Reading Crown Court: Kingsclere man in 'Mission Impossible' raid on Thatcham firm
A DISGRUNTLED ex-employee staged a Mission Impossible-style raid on the firm that laid him off.
A judge who jailed the serial offender described the scene as “like something out of a movie”.
Malcolm Keith Maylen hid himself in a disabled toilet at the Thatcham Research motor centre in Colthrop Way and waited until nightfall.
Then the 55-year-old, of Coppice Road, Kingsclere, avoided guards and bypassed the company security system by smashing a hole in the roof and climbing into the loft space above.
When he was directly over the chief executive’s office, he lowered himself inside with rope in a ploy reminiscent of actor Tom Cruise’s vault scene in the Mission Impossible blockbuster movie.
Grabbing a key from a cabinet, he used it to open a safe, from which he stole £8,092 in cash.
Maylen then opened a window and abseiled down to freedom, after securing the rope to an office chair.

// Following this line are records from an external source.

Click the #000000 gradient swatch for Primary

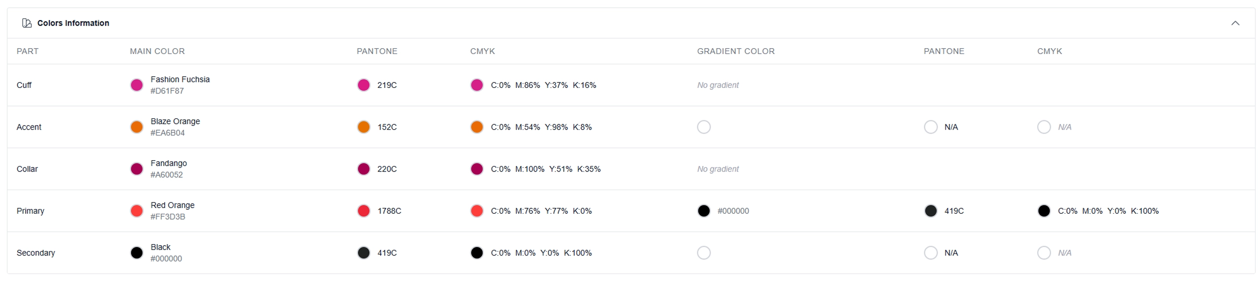704,211
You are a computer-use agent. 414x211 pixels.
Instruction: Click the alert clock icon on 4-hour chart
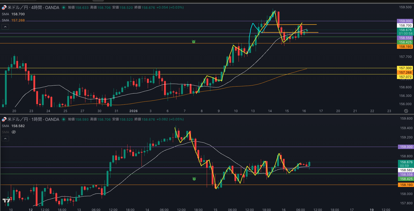click(194, 42)
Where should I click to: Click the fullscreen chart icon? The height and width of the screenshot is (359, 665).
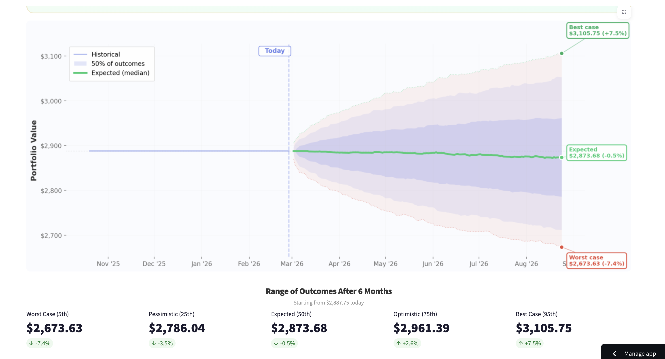[624, 12]
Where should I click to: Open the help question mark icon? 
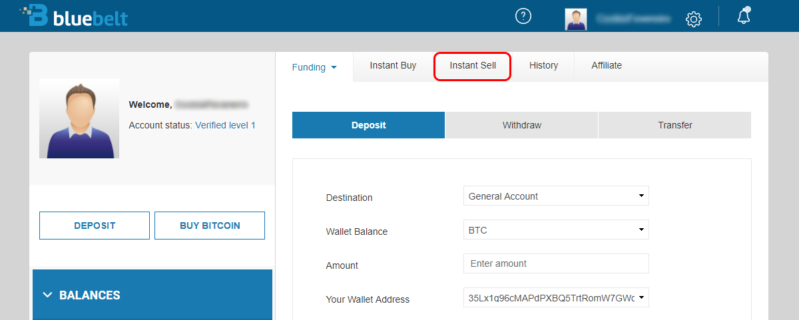[523, 17]
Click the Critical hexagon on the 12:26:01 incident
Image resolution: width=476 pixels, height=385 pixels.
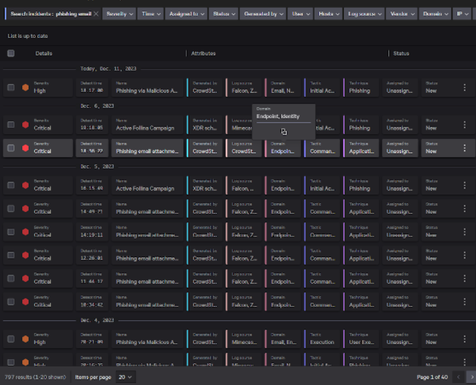coord(25,255)
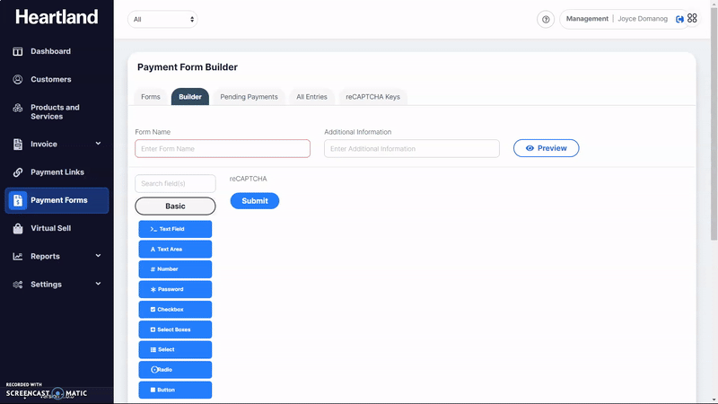Image resolution: width=718 pixels, height=404 pixels.
Task: Open the All dropdown at top
Action: point(162,19)
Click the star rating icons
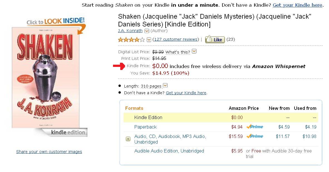The width and height of the screenshot is (329, 172). 131,40
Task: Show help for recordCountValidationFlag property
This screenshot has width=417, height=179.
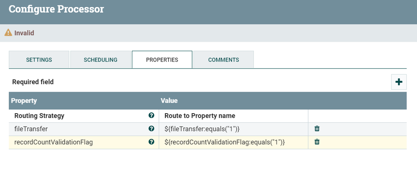Action: (152, 142)
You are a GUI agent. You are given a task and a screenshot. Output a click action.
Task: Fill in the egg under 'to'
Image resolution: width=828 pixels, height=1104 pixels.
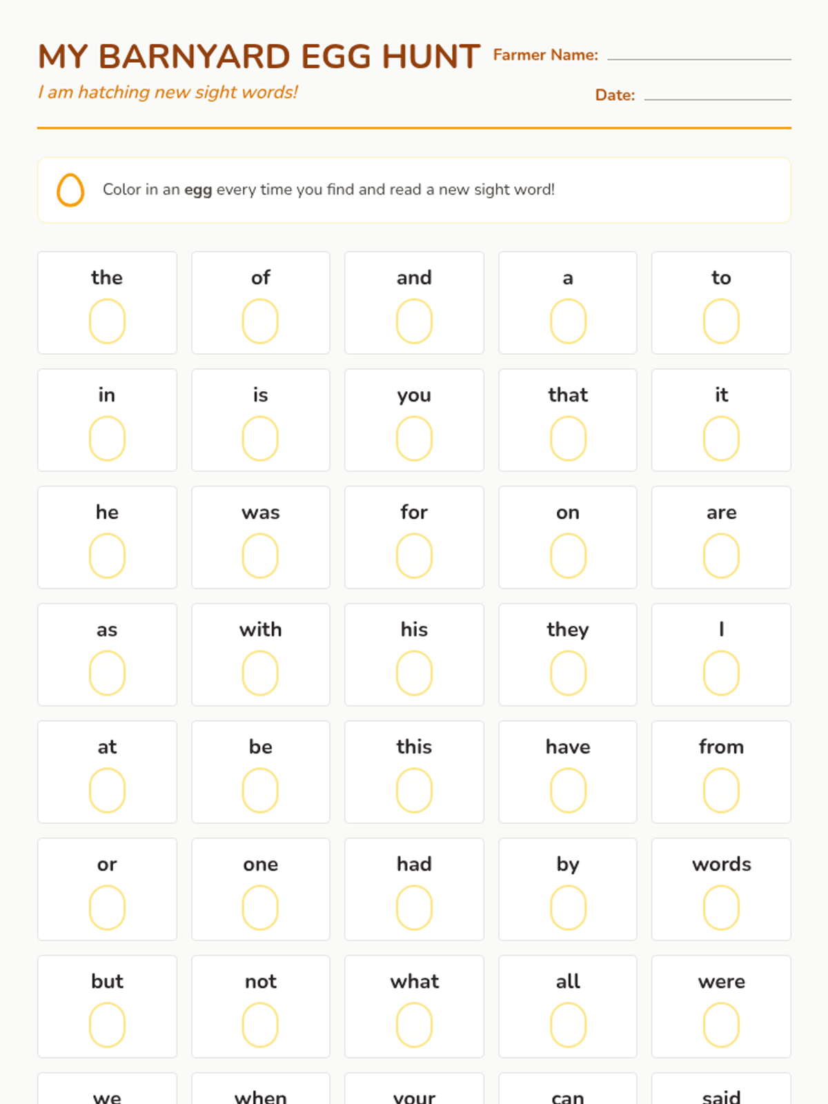721,321
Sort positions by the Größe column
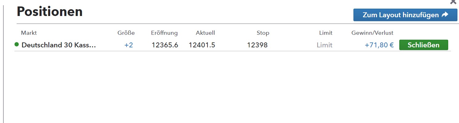The height and width of the screenshot is (123, 459). click(126, 33)
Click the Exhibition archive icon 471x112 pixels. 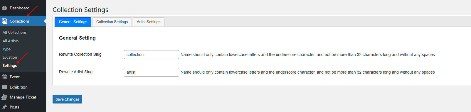4,87
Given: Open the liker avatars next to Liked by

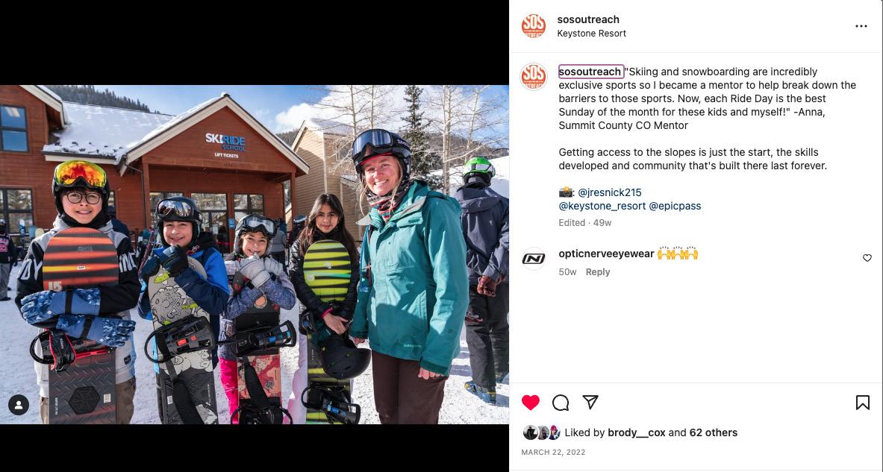Looking at the screenshot, I should pyautogui.click(x=542, y=432).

The court heard that Maylen was trapped after detectives found traces of his DNA on the escape rope he left dangling, and a shoeprint left at the scene matched his trainers.
Maylen admitted burgling the centre on January 7, 2019.
He has previous convictions for burglary, both domestic and non domestic, a racially aggravated public order offence, shoplifting and other theft.
Emma Hornby, for Maylen, said her client had been suffering financial hardship since he lost his brother – who was also his employer – some time previously.
She added that Maylen regretted his actions but, when she claimed that he had thrown the money away because the bulk of it was in foreign currency, Judge Emma Nott told Maylen: “I find that a risible suggestion. I’m sure you were able to convert it in one way or another.”
Ms Hornby pleaded with the court to suspend any sentence of imprisonment and pointed out that Maylen would lose his accommodation if he was sent straight to prison.
She said Maylen rejected a suggestion in a pre-sentence report that he had targeted his former employers because he felt bitter about being laid off.
Judge Nott told him: “You made a plan.
“You knew what you were doing and you knew where you were going – you went straight to the office where you knew the key to the safe was.
“You took a rope with you and made good your escape, like something out of a movie.”
Jailing Maylen for two years, she said half would be spent in custody and the remainder on licence in the community.
Maylen was also ordered to pay a statutory victim services surcharge upon his release.